### Your goal
Render every line of the data below as a Markdown table with the columns Row and Line, numbering the rows in order and leaving out blank lines.

[Start of Provided information]

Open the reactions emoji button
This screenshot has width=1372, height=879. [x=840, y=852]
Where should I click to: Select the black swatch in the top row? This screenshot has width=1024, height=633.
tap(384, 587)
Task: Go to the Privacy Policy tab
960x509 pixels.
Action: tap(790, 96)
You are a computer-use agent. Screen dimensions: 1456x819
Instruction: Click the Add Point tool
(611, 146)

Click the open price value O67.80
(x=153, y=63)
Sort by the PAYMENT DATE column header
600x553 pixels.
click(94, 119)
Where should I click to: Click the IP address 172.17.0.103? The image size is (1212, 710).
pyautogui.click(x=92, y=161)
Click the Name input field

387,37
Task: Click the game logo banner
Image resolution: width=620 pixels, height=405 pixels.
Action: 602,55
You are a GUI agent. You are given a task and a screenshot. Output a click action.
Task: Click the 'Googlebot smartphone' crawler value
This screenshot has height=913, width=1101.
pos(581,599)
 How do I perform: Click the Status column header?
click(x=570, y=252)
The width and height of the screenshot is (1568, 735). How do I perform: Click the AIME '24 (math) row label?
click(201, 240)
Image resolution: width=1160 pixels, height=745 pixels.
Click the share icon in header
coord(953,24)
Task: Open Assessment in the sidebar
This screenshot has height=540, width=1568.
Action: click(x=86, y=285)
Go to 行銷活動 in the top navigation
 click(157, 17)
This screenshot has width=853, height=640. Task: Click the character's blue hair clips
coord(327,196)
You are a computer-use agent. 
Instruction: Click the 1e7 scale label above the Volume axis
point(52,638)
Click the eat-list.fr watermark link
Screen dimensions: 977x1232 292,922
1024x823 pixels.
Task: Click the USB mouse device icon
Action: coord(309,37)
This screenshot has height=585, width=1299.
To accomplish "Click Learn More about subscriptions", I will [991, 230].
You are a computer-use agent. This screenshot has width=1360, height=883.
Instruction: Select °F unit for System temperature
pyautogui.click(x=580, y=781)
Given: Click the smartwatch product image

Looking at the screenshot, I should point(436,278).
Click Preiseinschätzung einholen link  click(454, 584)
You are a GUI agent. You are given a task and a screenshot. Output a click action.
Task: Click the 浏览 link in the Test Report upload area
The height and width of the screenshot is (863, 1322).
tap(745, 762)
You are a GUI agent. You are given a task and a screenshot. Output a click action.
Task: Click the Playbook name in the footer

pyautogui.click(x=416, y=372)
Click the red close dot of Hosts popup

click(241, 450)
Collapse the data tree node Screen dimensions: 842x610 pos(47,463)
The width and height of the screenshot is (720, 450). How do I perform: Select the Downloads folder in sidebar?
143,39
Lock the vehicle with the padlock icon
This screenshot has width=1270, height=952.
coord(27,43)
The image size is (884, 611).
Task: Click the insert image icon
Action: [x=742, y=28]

[End of Provided information]

### Answer to the problem
| Row | Line |
|---|---|
| 1 | Open the reactions emoji button |
| 2 | This screenshot has width=1372, height=879. [x=840, y=852] |
| 3 | Where should I click to: Select the black swatch in the top row? This screenshot has width=1024, height=633. |
| 4 | tap(384, 587) |
| 5 | Task: Go to the Privacy Policy tab |
| 6 | 960x509 pixels. |
| 7 | Action: tap(790, 96) |
| 8 | You are a computer-use agent. Screen dimensions: 1456x819 |
| 9 | Instruction: Click the Add Point tool |
| 10 | (611, 146) |
| 11 | Click the open price value O67.80 |
| 12 | (x=153, y=63) |
| 13 | Sort by the PAYMENT DATE column header |
| 14 | 600x553 pixels. |
| 15 | click(94, 119) |
| 16 | Where should I click to: Click the IP address 172.17.0.103? The image size is (1212, 710). |
| 17 | pyautogui.click(x=92, y=161) |
| 18 | Click the Name input field |
| 19 | 387,37 |
| 20 | Task: Click the game logo banner |
| 21 | Image resolution: width=620 pixels, height=405 pixels. |
| 22 | Action: 602,55 |
| 23 | You are a GUI agent. You are given a task and a screenshot. Output a click action. |
| 24 | Task: Click the 'Googlebot smartphone' crawler value |
| 25 | This screenshot has height=913, width=1101. |
| 26 | pos(581,599) |
| 27 |  How do I perform: Click the Status column header? |
| 28 | click(x=570, y=252) |
| 29 | The width and height of the screenshot is (1568, 735). How do I perform: Click the AIME '24 (math) row label? |
| 30 | click(201, 240) |
| 31 | Image resolution: width=1160 pixels, height=745 pixels. |
| 32 | Click the share icon in header |
| 33 | coord(953,24) |
| 34 | Task: Open Assessment in the sidebar |
| 35 | This screenshot has height=540, width=1568. |
| 36 | Action: click(x=86, y=285) |
| 37 | Go to 行銷活動 in the top navigation |
| 38 |  click(157, 17) |
| 39 | This screenshot has width=853, height=640. Task: Click the character's blue hair clips |
| 40 | coord(327,196) |
| 41 | You are a computer-use agent.  |
| 42 | Instruction: Click the 1e7 scale label above the Volume axis |
| 43 | point(52,638) |
| 44 | Click the eat-list.fr watermark link |
| 45 | Screen dimensions: 977x1232 292,922 |
| 46 | 1024x823 pixels. |
| 47 | Task: Click the USB mouse device icon |
| 48 | Action: coord(309,37) |
| 49 | This screenshot has height=585, width=1299. |
| 50 | To accomplish "Click Learn More about subscriptions", I will [991, 230]. |
| 51 | You are a computer-use agent. This screenshot has width=1360, height=883. |
| 52 | Instruction: Select °F unit for System temperature |
| 53 | pyautogui.click(x=580, y=781) |
| 54 | Given: Click the smartwatch product image |
| 55 | Looking at the screenshot, I should point(436,278). |
| 56 | Click Preiseinschätzung einholen link  click(454, 584) |
| 57 | You are a GUI agent. You are given a task and a screenshot. Output a click action. |
| 58 | Task: Click the 浏览 link in the Test Report upload area |
| 59 | The height and width of the screenshot is (863, 1322). |
| 60 | tap(745, 762) |
| 61 | You are a GUI agent. You are given a task and a screenshot. Output a click action. |
| 62 | Task: Click the Playbook name in the footer |
| 63 | pyautogui.click(x=416, y=372) |
| 64 | Click the red close dot of Hosts popup |
| 65 | click(241, 450) |
| 66 | Collapse the data tree node Screen dimensions: 842x610 pos(47,463) |
| 67 | The width and height of the screenshot is (720, 450). How do I perform: Select the Downloads folder in sidebar? |
| 68 | 143,39 |
| 69 | Lock the vehicle with the padlock icon |
| 70 | This screenshot has width=1270, height=952. |
| 71 | coord(27,43) |
| 72 | The image size is (884, 611). |
| 73 | Task: Click the insert image icon |
| 74 | Action: [x=742, y=28] |